1. Department of Urology, Technical University of Munich, Munich, Germany
2. Division of Cancer Surgery, Peter MacCallum Cancer Centre, Melbourne, Australia; Australian Prostate Cancer Research Centre, Epworth Healthcare, Richmond, Australia; The Sir Peter MacCallum Department of Oncology, University of Melbourne
3. Cancer Imaging, Peter MacCallum Cancer Centre, Melbourne, Australia; The Sir Peter MacCallum Department of Oncology, University of Melbourne
4. Department of Nuclear Medicine, Technical University of Munich, Munich, Germany; Department of Molecular and Medical Pharmacology, David Geffen School of Medicine, University of California Los Angeles, Los Angeles, CA, USA

This is an open access article distributed under the terms of the Creative Commons Attribution (CC BY-NC) license (https://creativecommons.org/licenses/by-nc/4.0/). See http://ivyspring.com/terms for full terms and conditions.
How to cite this article:
Maurer T, Murphy DG, Hofman MS, Eiber M. PSMA-PET for Lymph Node Detection in Recurrent Prostate Cancer: How do we use the Magic Bullet?. Theranostics 2017; 7(7):2046-2047. doi:10.7150/thno.20855. Available from http://www.thno.org/v07p2046.htm

 

Currently, there is a surge in imaging in prostate cancer due to the recent advances in PET imaging using the prostate-specific membrane antigen as target structure. In their article, Jilg et al. [8] add significant knowledge on the true capability of this new imaging technique for the detection of lymph node metastases in patients with recurrent disease.

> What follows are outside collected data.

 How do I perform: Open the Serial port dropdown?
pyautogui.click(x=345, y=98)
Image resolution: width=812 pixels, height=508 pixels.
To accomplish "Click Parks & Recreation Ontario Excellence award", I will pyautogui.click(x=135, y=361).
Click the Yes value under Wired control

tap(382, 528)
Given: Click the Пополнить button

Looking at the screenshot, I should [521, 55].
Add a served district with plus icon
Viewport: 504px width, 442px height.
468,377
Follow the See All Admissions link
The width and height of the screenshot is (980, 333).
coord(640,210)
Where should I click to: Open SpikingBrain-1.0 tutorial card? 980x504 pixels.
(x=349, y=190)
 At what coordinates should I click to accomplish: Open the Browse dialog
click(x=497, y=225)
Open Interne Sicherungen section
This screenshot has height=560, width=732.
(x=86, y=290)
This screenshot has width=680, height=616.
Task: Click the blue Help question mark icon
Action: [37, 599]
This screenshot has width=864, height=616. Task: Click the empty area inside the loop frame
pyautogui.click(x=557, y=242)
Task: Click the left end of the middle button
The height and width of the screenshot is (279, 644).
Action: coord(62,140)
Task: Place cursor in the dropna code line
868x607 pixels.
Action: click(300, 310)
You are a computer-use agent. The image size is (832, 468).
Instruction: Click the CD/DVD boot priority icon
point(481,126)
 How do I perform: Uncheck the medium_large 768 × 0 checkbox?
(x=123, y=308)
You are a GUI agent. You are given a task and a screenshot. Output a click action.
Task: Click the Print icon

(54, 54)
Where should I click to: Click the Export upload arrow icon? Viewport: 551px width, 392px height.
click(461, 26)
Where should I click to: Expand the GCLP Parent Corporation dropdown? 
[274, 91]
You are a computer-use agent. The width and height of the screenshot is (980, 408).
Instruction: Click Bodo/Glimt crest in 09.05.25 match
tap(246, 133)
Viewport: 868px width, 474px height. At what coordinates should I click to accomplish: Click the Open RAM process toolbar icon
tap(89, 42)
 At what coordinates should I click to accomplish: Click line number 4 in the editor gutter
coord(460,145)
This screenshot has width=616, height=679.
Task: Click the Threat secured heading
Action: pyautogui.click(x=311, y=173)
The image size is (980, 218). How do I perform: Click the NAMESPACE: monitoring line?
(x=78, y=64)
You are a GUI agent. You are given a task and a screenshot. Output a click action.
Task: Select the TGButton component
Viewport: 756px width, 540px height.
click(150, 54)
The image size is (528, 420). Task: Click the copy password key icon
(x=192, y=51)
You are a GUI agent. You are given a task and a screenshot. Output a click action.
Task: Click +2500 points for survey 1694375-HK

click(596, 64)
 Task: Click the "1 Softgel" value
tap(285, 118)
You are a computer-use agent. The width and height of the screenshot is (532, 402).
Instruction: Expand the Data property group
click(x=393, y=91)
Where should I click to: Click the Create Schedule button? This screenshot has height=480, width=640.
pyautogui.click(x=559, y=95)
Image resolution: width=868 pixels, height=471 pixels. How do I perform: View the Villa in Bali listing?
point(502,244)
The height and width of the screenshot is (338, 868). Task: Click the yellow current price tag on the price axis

In the past, imaging in patients with biochemically recurrent prostate cancer did not play a major role. Especially at low prostate specific antigen (PSA) values, conventional imaging modalities like computed tomography (CT) or magnetic resonance imaging (MRI) or bone scintigraphy often cannot reliably detect and localize recurrent disease and therefore lack impact on treatment decisions. However, since the recent introduction of novel positron emission tomography (PET) tracers targeting the prostate-specific membrane antigen (PSMA), the role of imaging is changing rapidly [1]. These (almost) prostate cancer specific tracers are able to reveal sites of recurrence in a clarity clearly superior to still most commonly used agents like 18F-fluoroethylcholine or 11C-choline [2].

Thus, increasing numbers of urologists, radiation physicians and oncologists perceive PSMA-based PET as the long-desired magic bullet to detect recurrent prostate cancer [3]. In turn this has led to a surge of imaging in these patients - despite the still limited experience with this novel technology. Furthermore, histological proof of detected lesions is only reported in a subset of publications and reported sensitivity and specificity rates differ significantly [4-7].

In the presented study, Jilg et al. provide additional data on the value (and limitation) of this new imaging technology in patients with biochemical recurrence. In this well-conducted analysis positive findings on 68Ga-HBED-CC-PSMA PET were validated by detailed histopathological assessment. [8]. Most importantly, it shows that a certain size of metastatic lesions within lymph nodes is needed (50% and 90% detection rate at short axis diameters of ≥2.3 mm and ≥4.5 mm) to be picked up by 68Ga-HBED-CC-PSMA PET - reminding us that also this method is not perfect and fails to detect microscopic lesions mainly due to limited spatial resolution of PET as well as insufficient tracer accumulation. However, 68Ga-HBED-CC-PSMA PET detects metastatic lymph node lesions significantly earlier than conventional CT or MRI that usually requires a size of at least 8 mm [9]. Certainly, the true sensitivity of 68Ga-HBED-CC-PSMA PET in biochemical recurrence cannot be calculated from this study since only patients with positive findings were considered for salvage lymph node dissection (and that in part might explain the slightly different results to previously published studies in patients with primary prostate cancer where also PET-negative patients underwent surgery). On the contrary, this study also demonstrates the high accuracy for detection of lymph node metastases by this novel imaging technology. This is further underlined by the successful development of radioactively labeled PSMA-targeted molecules for intraoperative surgical guidance via gamma detectors [10-12].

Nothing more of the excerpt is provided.